Rewrite the records below as a numbered list, one line per item, leaving out any blank lines.

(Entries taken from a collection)
━━━━

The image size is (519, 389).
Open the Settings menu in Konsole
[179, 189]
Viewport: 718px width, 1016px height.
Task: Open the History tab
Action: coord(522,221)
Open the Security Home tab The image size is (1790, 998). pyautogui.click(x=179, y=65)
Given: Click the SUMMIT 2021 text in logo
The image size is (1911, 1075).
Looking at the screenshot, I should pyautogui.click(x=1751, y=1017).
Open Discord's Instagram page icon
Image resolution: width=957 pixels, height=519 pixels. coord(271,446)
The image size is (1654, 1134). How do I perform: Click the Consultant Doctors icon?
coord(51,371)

━━━━

**EXERCISE SOLUTION:**
1. The image size is (519, 389).
2. Open the Settings menu in Konsole
3. [179, 189]
4. Viewport: 718px width, 1016px height.
5. Task: Open the History tab
6. Action: coord(522,221)
7. Open the Security Home tab The image size is (1790, 998). pyautogui.click(x=179, y=65)
8. Given: Click the SUMMIT 2021 text in logo
9. The image size is (1911, 1075).
10. Looking at the screenshot, I should pyautogui.click(x=1751, y=1017).
11. Open Discord's Instagram page icon
12. Image resolution: width=957 pixels, height=519 pixels. coord(271,446)
13. The image size is (1654, 1134). How do I perform: Click the Consultant Doctors icon?
14. coord(51,371)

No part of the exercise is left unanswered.